И еще один более поздний пример подобного же, пусть не столь головокружительного перелета через все различия традиции, поколения, темперамента — это образ Гёрреса, каким представился он Фридриху Геббелю, драматургу с севера Германии, образ, отмеченный терпкой сверхотчетливостью несогласия и понимания. Геббель пишет в дневнике за 1846 г.: «Тот, кто заглянул бы ему в лицо, тот наверняка побужден был бы следовать за ним и в самый густой мрак… Его лицо — поле битвы, где пали мысли; всякая идея, какая со времен Революции сотрясала своим трезубцем океан немецкого духа, оставила на этом лице свою борозду, и эти борозды остались на лице и после того, как якобинец спрятался в обличье святого. Корчму превратили в часовню, а вывеску снять забыли; кто не знает, что внутри молятся и поют псалмы, тот по нечаянности может зайти и потребовать себе вина и кости». Далее Геб-бель сравнивает Гёрреса с натурфилософом Хенриком Стеффенсом (протестантом, норвежцем) и видит общее у них «в продуктивном таланте комбинирования»: «Подобные индивиды стоят перед миром и историей как перед шахматной доской и играют, не в силах творить»[3]
.Геббель по существу во многом прав, а резкость его слов оправдана самой личностью Гёрреса и воспроизводит подмеченные всеми главные ее черты — порывистость, взрывчатость, ничем не скрашенную угловатость и как бы бесцеремонную правдивость, выражавшую само отношение к миру — прямолинейное, несмягченное, словно без всякой дистанции и соответственно без защитного слоя. И наш соотечественник отчасти пишет о том же: «Гёррес… читая или, лучше сказать, скандируя свои лекции, похож на пифию, качающуюся на своем треножнике и оживленную не духом, а каким-то чадом истины. Отличительная черта его — воображение сильное и неправильное. Большие мысли часто мелькают, но, как герои Оссиановы, в тумане, и невесть куда бредут и откуда. Он преподает всемирную историю, готовит сочинение о родоначалии европейских народов и, кажется, убежден, что понимает даже историю русскую, в чем я сомневаюсь»[4]

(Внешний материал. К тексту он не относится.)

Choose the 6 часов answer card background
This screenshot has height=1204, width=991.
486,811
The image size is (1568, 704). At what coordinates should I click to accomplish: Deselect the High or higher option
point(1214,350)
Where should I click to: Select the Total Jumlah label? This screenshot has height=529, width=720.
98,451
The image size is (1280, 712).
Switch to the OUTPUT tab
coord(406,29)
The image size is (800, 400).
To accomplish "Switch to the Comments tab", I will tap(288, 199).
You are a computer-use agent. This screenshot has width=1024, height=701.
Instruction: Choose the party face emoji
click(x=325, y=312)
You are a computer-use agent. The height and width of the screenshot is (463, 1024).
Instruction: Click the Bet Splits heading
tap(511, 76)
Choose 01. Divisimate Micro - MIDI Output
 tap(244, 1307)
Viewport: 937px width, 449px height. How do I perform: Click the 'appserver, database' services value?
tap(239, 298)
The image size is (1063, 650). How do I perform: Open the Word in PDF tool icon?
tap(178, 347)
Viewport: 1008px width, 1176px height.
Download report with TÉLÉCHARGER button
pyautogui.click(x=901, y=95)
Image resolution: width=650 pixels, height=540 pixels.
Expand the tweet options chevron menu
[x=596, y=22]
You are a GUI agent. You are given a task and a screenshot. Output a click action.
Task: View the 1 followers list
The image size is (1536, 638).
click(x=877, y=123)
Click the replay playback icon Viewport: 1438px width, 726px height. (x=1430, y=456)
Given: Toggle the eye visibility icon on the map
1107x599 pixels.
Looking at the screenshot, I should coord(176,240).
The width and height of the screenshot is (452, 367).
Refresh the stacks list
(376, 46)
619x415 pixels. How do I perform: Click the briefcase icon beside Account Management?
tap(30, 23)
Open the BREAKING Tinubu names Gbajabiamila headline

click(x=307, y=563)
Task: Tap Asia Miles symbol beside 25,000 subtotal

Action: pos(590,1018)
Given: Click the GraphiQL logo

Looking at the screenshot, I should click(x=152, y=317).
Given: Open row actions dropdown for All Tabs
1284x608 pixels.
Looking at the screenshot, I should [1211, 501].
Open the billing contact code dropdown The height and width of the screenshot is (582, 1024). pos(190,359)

. Это — поздний Гёррес, историософские лекции которого подверг самому строгому, хотя и благожелательному разбору Гегель[5], — умозрительность метода была налицо, а в глазах Гёрреса его метод гарантировал неведомо как полученную истину. Такой «комбинационный метод» был всегда свойствен Гёрресу, как представителю натурфилософской школы, распространившему ее приемы решительно на все области бытия, а у позднего Гёрреса это комбинирование предстает как бы в оголенном виде. Мысль — пророчествование, головокружение от «чада истины» (Титов): «…проверить, как долго может качаться из стороны в сторону человек, идя с закрытыми глазами, пока не натолкнется головой на балку»[6].В отличие, однако, от тех, кто знал Гёрреса лишь в поздние его годы, Фридрих Геббель наметил и эволюцию его взглядов: «корчма» (или «кабак») и «часовня», «святой» — это плебейски-грубое утрирование Гёрресовского развития, вполне оправданное и уместное, которое для Геб-беля все отразилось в физиогномическом облике позднего Гёрреса. Конечно, в этом развитии куда больше последовательности и преемственности, чем представлялось Геббелю, но в одном он точен — в молодости Гёррес и был самым настоящим «якобинцем». Теперь и нам следует обратиться к гёрресовским началам, потому что самый плодотворный период эстетической и литературно-критической деятельности Гёрреса пришелся как раз на те два десятилетия, когда его юношеский социально-радикальный пыл соединялся с разнообразным материалом научного знания и, соединяясь, переходил в зрелые формы мировоззрения — тут устанавливалось относительное равновесие эмпирии и умозрительности в гёрресовской комбинаторике, а также образа и схемы, мифа и позитивного знания в его мышлении.